FTP and troubleshooting

ISP policy, your URL

Get some guidance from your Web server's system operators: look for a "how to post your Web pages" page on their Web site. If your system is run like mine, each user has full control of their own Web site directory and files. I can update my Web files whenever I want. There used to be some systems that didn't give their users that much control: sometimes the rule was "send your stuff to us and we'll post it for you if we like it."

If your ISP has a "how to post" page, it should also tell you the format of your home page URL to publish. Unless you are paying extra for hosting of your own domain name (i.e. www.janedoe.com) your URL will include a directory path of some sort.

Some URL formats on Unix servers include a squiggle character called a tilde (~). It's usually a shift character at the upper left corner of your keyboard, above the Tab key. This tends to confuse folks the first time they encounter it; they sometimes mistake it for a dash. In Unix pathnames, the tilde character stands for "user's home directory," but it gets interpreted a little differently depending on what Unix process is seeing it. In shell commands, /~jdoe/ might be translated to /home/jdoe/ (user J. Doe's home directory on that system). When the Web server sees /~jdoe/ in a URL, it might be translated to /home/jdoe/public_html/ (J. Doe's default Web page directory). The specific directory names could be different on different systems.

URLs often end with a directory name. When a Web server gets an HTTP request for a URL ending with a directory name, it's treated as a request for the default html filename for that server, usually index.html. When you're putting a URL of that form in actual hyperlink code, you should always include the trailing slash for performance reasons. You can leave it out (as seen here) in email signatures, business cards, advertising and the like. People also usually omit the leading http:// protocol section in print.

URL examples for print formats
Hosted personal domain addresswww.janedoe.com
ISP-domain address with home directorywww.isp.com/~jdoe

Usually the free Web page that comes with your Internet account is defined as being a personal page, meaning that you may not explicitly offer commercial services from it. ISPs normally have different rates for commercial pages. Ask your ISP how they define the difference.

File transfer client

You can use your Web browser to upload your html files, one at a time, but a real ftp client lets you select and upload multiple files in one step, and also lets you rename and delete in the remote directory.

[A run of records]
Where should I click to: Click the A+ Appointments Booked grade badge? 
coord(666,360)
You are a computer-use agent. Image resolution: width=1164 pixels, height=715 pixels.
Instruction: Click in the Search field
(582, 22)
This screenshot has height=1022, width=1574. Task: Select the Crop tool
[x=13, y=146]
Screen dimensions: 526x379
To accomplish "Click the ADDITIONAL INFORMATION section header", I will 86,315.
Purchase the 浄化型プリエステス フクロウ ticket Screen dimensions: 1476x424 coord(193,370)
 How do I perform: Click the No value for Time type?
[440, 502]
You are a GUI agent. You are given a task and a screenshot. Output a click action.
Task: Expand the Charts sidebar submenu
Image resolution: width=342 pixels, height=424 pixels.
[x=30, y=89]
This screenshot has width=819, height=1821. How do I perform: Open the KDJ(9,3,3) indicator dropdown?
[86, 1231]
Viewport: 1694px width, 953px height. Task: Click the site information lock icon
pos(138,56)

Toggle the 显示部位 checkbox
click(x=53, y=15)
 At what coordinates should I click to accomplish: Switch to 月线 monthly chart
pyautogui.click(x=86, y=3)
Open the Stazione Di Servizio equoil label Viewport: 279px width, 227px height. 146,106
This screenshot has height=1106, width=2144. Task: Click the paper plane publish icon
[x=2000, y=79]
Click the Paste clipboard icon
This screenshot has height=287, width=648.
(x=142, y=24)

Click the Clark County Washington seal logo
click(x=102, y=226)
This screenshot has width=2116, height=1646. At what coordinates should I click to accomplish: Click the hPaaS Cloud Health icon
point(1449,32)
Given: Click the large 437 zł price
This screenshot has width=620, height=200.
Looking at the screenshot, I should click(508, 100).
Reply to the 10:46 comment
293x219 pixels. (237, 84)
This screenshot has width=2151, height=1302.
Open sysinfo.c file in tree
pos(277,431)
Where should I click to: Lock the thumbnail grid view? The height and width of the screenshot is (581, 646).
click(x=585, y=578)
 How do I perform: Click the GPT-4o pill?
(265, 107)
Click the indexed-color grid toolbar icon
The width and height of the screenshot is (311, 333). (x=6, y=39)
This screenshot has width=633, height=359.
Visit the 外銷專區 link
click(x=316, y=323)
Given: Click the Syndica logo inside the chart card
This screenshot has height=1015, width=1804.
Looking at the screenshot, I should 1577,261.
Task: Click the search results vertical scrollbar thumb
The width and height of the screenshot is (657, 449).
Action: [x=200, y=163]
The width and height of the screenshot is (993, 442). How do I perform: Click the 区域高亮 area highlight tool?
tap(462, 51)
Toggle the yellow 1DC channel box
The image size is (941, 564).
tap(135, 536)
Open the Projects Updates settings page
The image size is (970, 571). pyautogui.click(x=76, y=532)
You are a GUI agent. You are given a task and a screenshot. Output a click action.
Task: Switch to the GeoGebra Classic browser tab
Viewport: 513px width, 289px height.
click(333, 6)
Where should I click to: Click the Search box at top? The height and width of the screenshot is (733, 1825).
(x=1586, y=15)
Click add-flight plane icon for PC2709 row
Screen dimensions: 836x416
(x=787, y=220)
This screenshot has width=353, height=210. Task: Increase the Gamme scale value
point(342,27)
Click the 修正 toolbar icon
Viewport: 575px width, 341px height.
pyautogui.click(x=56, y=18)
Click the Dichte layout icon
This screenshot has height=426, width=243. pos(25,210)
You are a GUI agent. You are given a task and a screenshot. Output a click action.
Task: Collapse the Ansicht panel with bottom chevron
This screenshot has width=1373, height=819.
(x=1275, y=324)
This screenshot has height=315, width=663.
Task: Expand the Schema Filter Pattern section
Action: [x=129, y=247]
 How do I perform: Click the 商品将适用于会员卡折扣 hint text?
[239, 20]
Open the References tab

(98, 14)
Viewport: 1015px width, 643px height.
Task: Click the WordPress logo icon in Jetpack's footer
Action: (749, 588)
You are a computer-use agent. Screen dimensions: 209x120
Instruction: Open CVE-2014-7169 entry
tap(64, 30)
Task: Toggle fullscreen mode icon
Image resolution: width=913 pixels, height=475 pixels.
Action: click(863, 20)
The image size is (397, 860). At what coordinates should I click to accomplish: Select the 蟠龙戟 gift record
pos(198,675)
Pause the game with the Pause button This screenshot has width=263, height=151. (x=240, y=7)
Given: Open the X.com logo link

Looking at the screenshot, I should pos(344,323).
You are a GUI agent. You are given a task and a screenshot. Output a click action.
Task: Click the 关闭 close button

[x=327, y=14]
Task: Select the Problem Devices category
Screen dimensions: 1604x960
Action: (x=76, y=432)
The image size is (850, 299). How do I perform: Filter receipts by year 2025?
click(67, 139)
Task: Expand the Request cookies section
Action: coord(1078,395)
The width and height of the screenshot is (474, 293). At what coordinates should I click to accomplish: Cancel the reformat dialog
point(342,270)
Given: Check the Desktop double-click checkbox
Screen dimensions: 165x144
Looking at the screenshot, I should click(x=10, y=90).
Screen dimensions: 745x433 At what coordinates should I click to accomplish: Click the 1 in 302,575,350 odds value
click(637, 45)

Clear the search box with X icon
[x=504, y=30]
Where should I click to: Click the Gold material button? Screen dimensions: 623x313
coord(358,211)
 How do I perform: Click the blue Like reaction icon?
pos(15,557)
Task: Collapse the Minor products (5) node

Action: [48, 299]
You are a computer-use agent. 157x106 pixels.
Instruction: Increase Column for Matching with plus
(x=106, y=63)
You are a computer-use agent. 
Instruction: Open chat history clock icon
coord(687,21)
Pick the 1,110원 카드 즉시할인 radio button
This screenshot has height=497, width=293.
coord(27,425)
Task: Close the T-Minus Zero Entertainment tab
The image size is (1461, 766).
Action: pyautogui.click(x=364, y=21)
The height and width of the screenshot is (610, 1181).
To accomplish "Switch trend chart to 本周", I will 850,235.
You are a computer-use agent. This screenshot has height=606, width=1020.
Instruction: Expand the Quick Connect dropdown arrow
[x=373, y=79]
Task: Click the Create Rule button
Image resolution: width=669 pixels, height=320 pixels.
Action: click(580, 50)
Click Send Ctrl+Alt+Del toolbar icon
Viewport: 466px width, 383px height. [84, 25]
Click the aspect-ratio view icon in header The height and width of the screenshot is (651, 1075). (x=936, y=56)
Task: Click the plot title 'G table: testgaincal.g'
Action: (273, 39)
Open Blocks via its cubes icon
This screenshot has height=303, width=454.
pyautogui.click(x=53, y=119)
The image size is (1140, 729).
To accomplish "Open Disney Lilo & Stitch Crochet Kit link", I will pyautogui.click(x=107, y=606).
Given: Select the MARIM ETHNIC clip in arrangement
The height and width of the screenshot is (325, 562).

**What you will do**
A: List as numbered lines the records from the line that contains "Given: Select the" through the final line of the records, and omit blank lines.
B: Extend the FTP and troubleshooting text onward from its last sentence.

**Solved problems**
A:
1. Given: Select the MARIM ETHNIC clip in arrangement
2. The height and width of the screenshot is (325, 562).

B:
I like to use WS_ftp for file transfer. I think WS ftp is pretty hard to beat for simple, intuitive interface and general ease of use. It also has a feature where you can examine local and remote directory listings in Notepad windows. Having access to the text of the file list like that is sometimes handy for site maintenance.

Windows native ftp

Windows 95 and later* comes with an undocumented text-mode ftp client, which you run from a DOS window, which also supports multiple file transfer: you can use that if nothing else. It has pretty much the same command syntax as command-line ftp on Unix. Type ftp at a DOS prompt to start ftp, and bye or quit to terminate ftp and go back to the DOS prompt.

Some text-mode ftp commands
open Open ftp address (or you can type ftp [address] from the DOS prompt)
? List available commands
help List available commands, or help [command] to display description of command
dir List files in the working (current) directory on the remote system
pwd "Print" working directory (display current directory on remote system)
cd Change directory on remote system
get Transfer a single file from the remote system to your computer
mget Transfer multiple files from the remote system to your computer
put Transfer a single file from your computer to the remote system
mput Transfer multiple files from your computer to the remote system
delete  Delete a file on the remote system
status Show current option status
close Disconnect from remote system (without exiting ftp)
bye Exit ftp (to DOS prompt)
quit

I found a text-mode ftp help page which covers Windows ftp.

Filenames and attributes on the server

If you were editing your pages on a DOS/Win3 system, they had the extension htm on your hard disk, and you had to change them after you uploaded. A Unix system will also treat woof.htm and woof.html as different filenames: you had to upload, delete woof.html on the server (the old version) and then rename the new file "woof.htm" to "woof.html".

Unix filenames are case-sensitive: index.html and INDEX.html are different filenames on a Unix system. The simplest thing is to keep everything lower case. Also, Unix Web servers expect Web page filenames to have the four-character extension html.

I believe Windows-based Web servers can handle links correctly to files with the Unix-style "html" extension, but require "index.htm" as the default filename. When I moved my site from Computech to Icehouse, I had to switch my home page filename from index.html to index.htm and change all my internal hyperlinks to the home page.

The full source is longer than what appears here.